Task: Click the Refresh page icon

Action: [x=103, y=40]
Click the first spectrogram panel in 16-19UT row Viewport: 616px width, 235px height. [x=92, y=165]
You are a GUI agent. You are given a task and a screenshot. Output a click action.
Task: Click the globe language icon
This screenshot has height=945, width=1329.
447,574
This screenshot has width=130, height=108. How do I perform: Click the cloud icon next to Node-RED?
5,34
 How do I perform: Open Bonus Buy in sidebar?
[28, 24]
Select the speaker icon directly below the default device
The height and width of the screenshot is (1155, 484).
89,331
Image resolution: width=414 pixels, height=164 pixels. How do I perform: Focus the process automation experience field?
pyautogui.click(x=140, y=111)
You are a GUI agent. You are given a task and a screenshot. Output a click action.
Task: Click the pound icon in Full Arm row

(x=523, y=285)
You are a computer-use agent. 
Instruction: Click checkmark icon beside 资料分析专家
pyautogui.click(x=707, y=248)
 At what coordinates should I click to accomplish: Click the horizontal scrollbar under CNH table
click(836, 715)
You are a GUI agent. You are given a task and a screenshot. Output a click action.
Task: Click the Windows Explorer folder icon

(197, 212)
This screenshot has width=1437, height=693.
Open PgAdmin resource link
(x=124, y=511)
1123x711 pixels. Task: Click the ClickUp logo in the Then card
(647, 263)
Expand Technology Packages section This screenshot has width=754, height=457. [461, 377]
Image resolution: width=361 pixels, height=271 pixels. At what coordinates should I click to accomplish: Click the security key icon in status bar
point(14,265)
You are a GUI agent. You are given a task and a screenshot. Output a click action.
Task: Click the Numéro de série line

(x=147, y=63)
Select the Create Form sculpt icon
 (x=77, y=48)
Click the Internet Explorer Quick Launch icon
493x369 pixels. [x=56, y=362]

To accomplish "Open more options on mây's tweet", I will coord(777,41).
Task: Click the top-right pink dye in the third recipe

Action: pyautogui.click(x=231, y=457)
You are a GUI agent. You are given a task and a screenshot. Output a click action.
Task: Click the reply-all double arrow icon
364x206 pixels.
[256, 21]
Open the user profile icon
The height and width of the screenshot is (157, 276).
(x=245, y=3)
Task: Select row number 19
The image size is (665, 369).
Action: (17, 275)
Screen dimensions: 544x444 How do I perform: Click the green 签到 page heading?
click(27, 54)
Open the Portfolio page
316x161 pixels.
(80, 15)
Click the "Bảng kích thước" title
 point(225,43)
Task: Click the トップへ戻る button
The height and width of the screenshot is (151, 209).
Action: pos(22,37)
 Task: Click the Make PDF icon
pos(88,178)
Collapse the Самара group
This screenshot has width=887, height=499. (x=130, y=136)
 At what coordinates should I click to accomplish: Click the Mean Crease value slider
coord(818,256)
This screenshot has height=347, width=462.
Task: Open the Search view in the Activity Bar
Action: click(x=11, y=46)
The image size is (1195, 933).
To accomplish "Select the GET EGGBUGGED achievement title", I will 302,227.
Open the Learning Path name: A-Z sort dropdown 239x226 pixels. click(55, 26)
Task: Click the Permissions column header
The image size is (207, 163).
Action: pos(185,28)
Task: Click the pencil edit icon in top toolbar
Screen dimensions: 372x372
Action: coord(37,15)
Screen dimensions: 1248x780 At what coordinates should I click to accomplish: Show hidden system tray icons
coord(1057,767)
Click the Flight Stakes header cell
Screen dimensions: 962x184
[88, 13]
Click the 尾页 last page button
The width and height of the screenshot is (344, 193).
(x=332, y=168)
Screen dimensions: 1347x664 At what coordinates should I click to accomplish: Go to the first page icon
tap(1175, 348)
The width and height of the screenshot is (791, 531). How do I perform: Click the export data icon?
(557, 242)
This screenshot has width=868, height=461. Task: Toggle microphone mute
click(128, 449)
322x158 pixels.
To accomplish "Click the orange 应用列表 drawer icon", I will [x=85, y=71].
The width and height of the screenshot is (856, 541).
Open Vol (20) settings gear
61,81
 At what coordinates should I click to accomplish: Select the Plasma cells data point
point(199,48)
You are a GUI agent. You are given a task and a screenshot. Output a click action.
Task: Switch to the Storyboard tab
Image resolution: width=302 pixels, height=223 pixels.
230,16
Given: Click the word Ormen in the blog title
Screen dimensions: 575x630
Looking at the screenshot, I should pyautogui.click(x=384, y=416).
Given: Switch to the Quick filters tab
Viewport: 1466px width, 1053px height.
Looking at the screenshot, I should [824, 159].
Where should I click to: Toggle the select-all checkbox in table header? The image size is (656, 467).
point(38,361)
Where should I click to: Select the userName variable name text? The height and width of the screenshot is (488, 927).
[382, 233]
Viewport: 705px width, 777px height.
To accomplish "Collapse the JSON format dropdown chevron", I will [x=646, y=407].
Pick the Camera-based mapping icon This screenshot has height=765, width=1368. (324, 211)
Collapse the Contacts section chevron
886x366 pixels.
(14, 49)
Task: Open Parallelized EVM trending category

## Task directions
Look through the material above for "section" and copy the lines that have it.

## Solved exercise
Expand Technology Packages section This screenshot has width=754, height=457. [461, 377]
Collapse the Contacts section chevron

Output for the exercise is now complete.